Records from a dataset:
○ ○ ○ ○

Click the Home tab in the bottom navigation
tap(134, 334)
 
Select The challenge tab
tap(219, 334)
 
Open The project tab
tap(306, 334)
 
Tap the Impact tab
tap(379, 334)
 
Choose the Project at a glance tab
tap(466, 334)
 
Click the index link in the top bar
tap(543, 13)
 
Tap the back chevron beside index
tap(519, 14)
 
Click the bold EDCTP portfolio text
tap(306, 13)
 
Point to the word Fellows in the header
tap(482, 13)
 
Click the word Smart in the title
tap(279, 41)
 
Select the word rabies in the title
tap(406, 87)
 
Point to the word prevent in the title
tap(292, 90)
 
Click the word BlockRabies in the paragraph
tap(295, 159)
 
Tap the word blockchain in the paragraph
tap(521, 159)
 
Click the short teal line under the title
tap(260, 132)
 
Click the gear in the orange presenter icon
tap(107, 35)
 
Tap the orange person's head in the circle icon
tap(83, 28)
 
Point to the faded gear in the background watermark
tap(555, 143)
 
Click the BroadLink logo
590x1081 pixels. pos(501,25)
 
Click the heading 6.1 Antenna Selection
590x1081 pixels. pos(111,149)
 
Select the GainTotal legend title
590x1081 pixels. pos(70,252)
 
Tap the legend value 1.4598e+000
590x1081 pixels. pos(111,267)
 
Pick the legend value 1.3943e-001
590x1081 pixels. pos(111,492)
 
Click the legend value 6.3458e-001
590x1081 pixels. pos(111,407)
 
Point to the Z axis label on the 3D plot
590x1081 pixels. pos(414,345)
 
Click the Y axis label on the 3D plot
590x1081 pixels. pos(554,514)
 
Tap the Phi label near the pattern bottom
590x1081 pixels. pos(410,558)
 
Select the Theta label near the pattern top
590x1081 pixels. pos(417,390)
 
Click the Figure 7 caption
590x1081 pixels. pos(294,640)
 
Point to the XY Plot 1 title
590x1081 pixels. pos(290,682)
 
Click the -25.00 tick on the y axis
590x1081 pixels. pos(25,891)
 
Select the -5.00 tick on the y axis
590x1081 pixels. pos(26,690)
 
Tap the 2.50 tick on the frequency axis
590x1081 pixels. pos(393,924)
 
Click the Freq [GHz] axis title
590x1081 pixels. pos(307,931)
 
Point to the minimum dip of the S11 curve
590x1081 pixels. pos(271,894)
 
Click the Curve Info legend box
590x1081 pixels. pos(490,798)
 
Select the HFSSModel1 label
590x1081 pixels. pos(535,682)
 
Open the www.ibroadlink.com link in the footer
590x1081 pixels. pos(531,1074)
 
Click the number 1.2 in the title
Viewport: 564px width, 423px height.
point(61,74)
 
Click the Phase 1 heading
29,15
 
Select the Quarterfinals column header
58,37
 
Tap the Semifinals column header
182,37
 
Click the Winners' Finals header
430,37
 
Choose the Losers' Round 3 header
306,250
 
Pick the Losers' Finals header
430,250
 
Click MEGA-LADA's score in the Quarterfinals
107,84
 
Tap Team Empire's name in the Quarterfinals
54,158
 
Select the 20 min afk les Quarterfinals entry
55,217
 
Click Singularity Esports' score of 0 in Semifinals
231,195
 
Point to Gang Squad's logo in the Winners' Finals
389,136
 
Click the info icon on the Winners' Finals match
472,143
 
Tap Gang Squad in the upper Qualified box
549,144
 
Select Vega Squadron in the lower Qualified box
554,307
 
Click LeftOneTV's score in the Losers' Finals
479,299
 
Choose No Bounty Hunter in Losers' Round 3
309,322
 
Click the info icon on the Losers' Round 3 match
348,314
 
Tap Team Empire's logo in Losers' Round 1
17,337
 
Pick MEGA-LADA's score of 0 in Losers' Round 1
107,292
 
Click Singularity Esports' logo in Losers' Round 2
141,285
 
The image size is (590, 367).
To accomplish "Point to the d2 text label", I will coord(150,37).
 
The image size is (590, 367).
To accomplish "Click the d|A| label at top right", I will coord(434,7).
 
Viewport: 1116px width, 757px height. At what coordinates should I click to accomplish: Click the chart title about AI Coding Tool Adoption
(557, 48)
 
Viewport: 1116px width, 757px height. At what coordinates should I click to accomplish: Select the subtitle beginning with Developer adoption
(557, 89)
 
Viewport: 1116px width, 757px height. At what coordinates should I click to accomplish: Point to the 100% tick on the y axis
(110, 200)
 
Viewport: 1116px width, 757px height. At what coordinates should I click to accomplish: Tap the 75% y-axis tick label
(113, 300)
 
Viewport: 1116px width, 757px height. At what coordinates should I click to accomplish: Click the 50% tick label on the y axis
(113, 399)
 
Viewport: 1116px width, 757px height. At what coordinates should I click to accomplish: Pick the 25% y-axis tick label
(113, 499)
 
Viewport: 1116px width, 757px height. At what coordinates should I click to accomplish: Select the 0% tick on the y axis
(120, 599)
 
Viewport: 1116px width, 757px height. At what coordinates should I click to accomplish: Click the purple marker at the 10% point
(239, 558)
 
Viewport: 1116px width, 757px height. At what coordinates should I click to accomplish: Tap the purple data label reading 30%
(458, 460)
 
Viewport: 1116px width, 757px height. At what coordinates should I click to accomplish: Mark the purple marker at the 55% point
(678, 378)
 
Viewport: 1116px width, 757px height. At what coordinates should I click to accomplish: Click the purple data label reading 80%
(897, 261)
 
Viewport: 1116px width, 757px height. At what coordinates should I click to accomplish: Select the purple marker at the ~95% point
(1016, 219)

○ ○ ○ ○

Task instructions:
Retype the lines of the listing above, starting at the line that contains "Point to the word Fellows in the header" and ending at the line that contains "590x1081 pixels. pos(290,682)", with both of those lines included.

Written response:
Point to the word Fellows in the header
tap(482, 13)
 
Click the word Smart in the title
tap(279, 41)
 
Select the word rabies in the title
tap(406, 87)
 
Point to the word prevent in the title
tap(292, 90)
 
Click the word BlockRabies in the paragraph
tap(295, 159)
 
Tap the word blockchain in the paragraph
tap(521, 159)
 
Click the short teal line under the title
tap(260, 132)
 
Click the gear in the orange presenter icon
tap(107, 35)
 
Tap the orange person's head in the circle icon
tap(83, 28)
 
Point to the faded gear in the background watermark
tap(555, 143)
 
Click the BroadLink logo
590x1081 pixels. pos(501,25)
 
Click the heading 6.1 Antenna Selection
590x1081 pixels. pos(111,149)
 
Select the GainTotal legend title
590x1081 pixels. pos(70,252)
 
Tap the legend value 1.4598e+000
590x1081 pixels. pos(111,267)
 
Pick the legend value 1.3943e-001
590x1081 pixels. pos(111,492)
 
Click the legend value 6.3458e-001
590x1081 pixels. pos(111,407)
 
Point to the Z axis label on the 3D plot
590x1081 pixels. pos(414,345)
 
Click the Y axis label on the 3D plot
590x1081 pixels. pos(554,514)
 
Tap the Phi label near the pattern bottom
590x1081 pixels. pos(410,558)
 
Select the Theta label near the pattern top
590x1081 pixels. pos(417,390)
 
Click the Figure 7 caption
590x1081 pixels. pos(294,640)
 
Point to the XY Plot 1 title
590x1081 pixels. pos(290,682)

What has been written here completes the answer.